Development of probes for radiotheranostics with albumin binding moiety to increase the therapeutic effects of astatine-211 ( 211 At)

Purpose We have developed probes for multiradionuclides radiotheranostics using RGD peptide ([ 67 Ga]Ga-DOTA-c[RGDf(4-I)K] ([ 67 Ga] 1 ) and Ga-DOTA-[ 211 At]c[RGDf(4-At)K] ([ 211 At] 2 )) for clinical applications. The introduction of an albumin binding moiety (ABM), such as 4-(4-iodophenyl)-butyric acid (IPBA), that has high affinity with the blood albumin and prolongs the circulation half-life can improve the pharmacokinetics of drugs. To perform more effective targeted alpha therapy (TAT), we designed and synthesized Ga-DOTA-K([ 211 At]APBA)-c(RGDfK) ([ 211 At] 5 ) with 4-(4-astatophenyl)-butyric acid (APBA), which has an astato group instead of an iodo group in IPBA. We evaluated whether APBA functions as ABM and [ 211 At] 5 is effective for TAT. In addition, we prepared 67 Ga-labeled RGD peptide without ABM, [ 67 Ga]Ga-DOTA-K-c(RGDfK) ([ 67 Ga] 3 ), and 125 I-labeled RGD peptide with ABM, Ga-DOTA-K([ 125 I]IPBA)-c(RGDfK) ([ 125 I] 4 ), to compare with [ 211 At] 5 . Methods Biodistribution experiments of [ 67 Ga] 3 without ABM, [ 125 I] 4 and [ 211 At] 5 with ABM were conducted in normal mice and U-87 MG tumor-bearing mice.
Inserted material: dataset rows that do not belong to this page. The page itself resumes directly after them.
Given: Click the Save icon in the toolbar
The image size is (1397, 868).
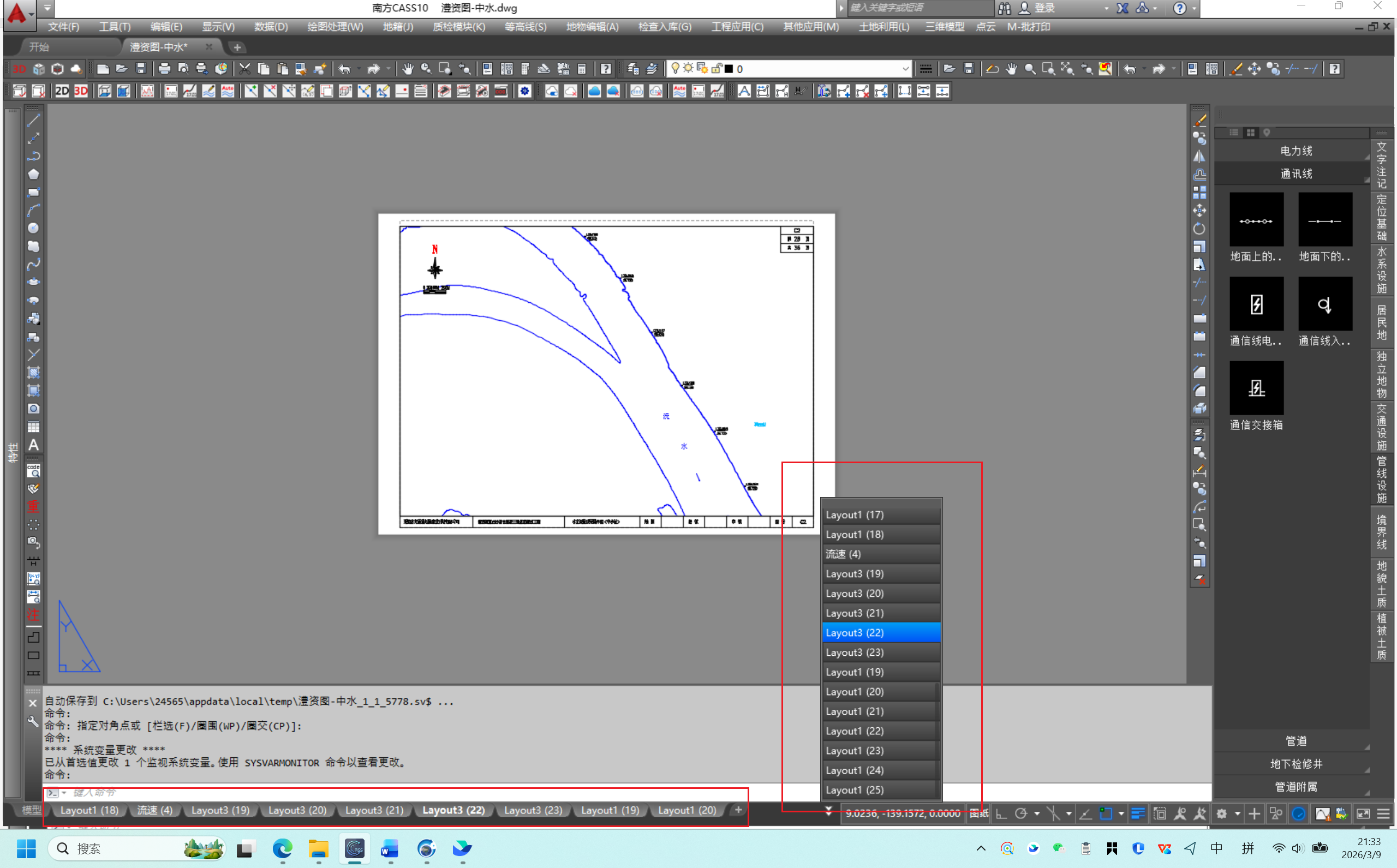Looking at the screenshot, I should [x=141, y=69].
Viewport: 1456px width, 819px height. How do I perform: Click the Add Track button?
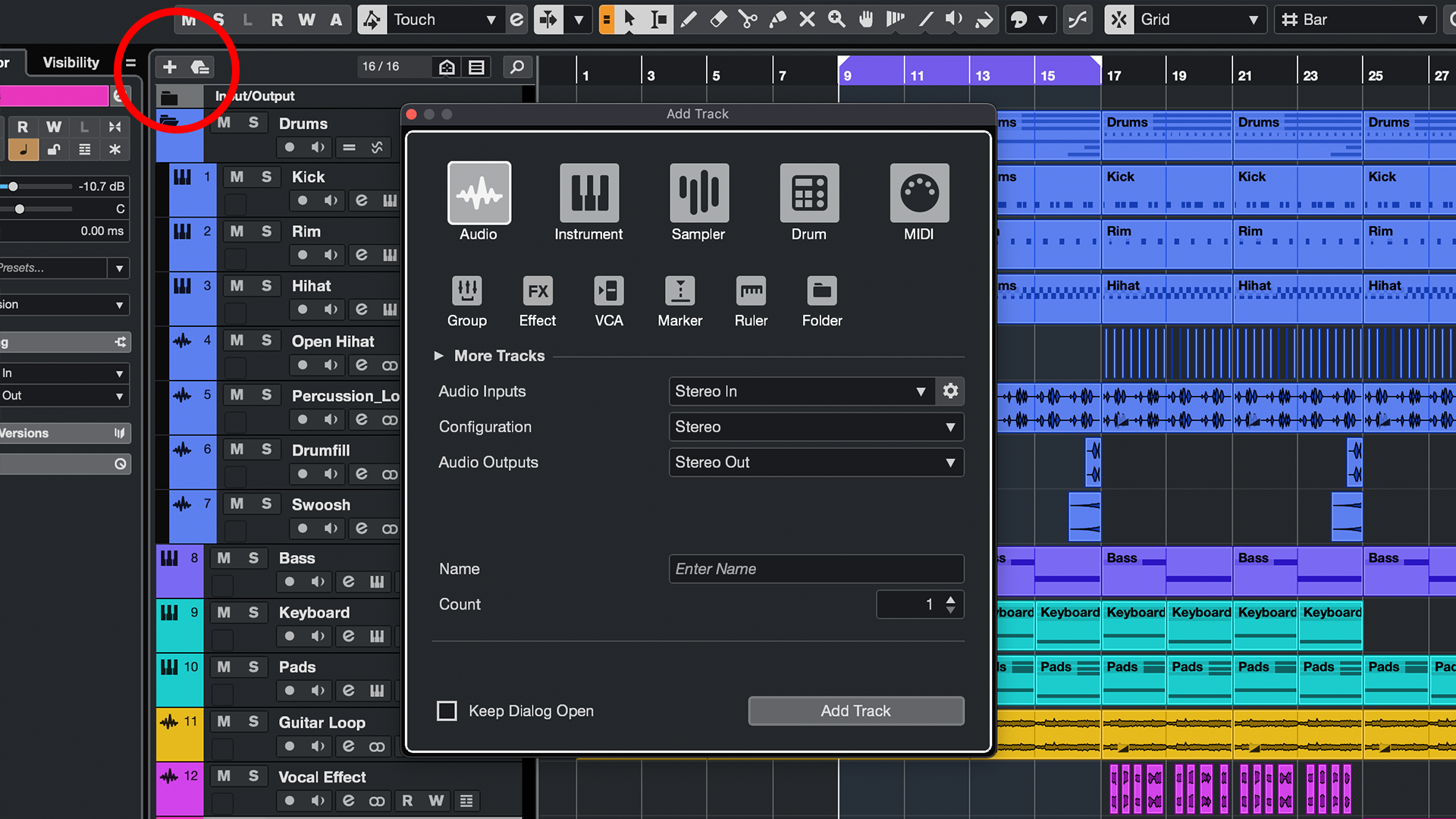855,711
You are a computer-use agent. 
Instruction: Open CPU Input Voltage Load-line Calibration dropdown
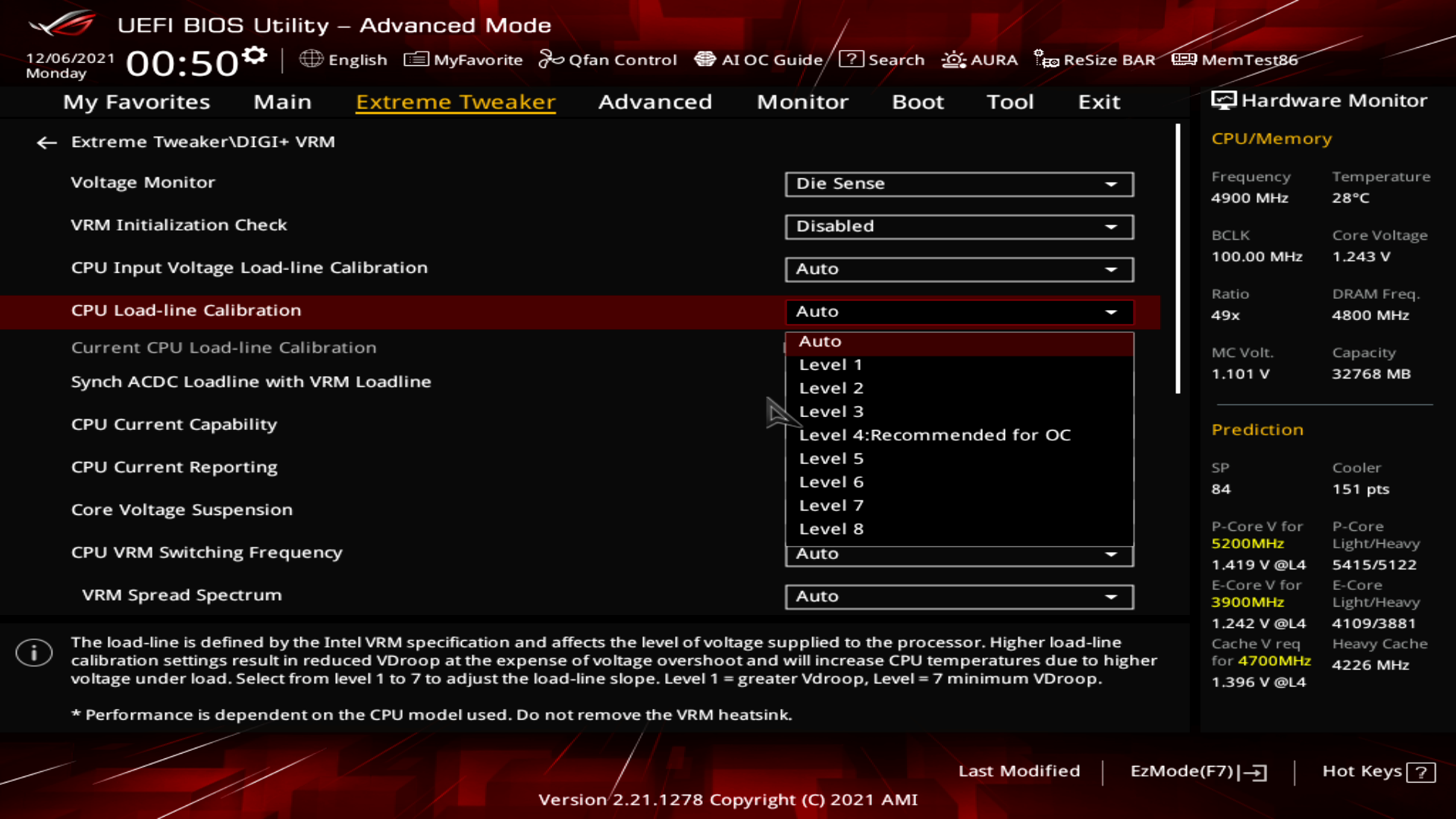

In addition, two doses of [ 211 At] 5 (370 or 925 kBq) were administered to U-87 MG tumor-bearing mice to confirm the therapeutic effects. Results The blood retention of [ 125 I] 4 and [ 211 At] 5 was remarkably increased compared to [ 67 Ga] 3 . Also, [ 125 I] 4 and [ 211 At] 5 showed similar biodistribution and significantly greater tumor accumulation and retention compared to [ 67 Ga] 3 . In addition, [ 211 At] 5 inhibited tumor growth in a dose-dependent manner. Conclusion The functionality of APBA as ABM like IPBA, and the usefulness of [ 211 At] 5 as the radionuclide therapy agent for TAT was revealed.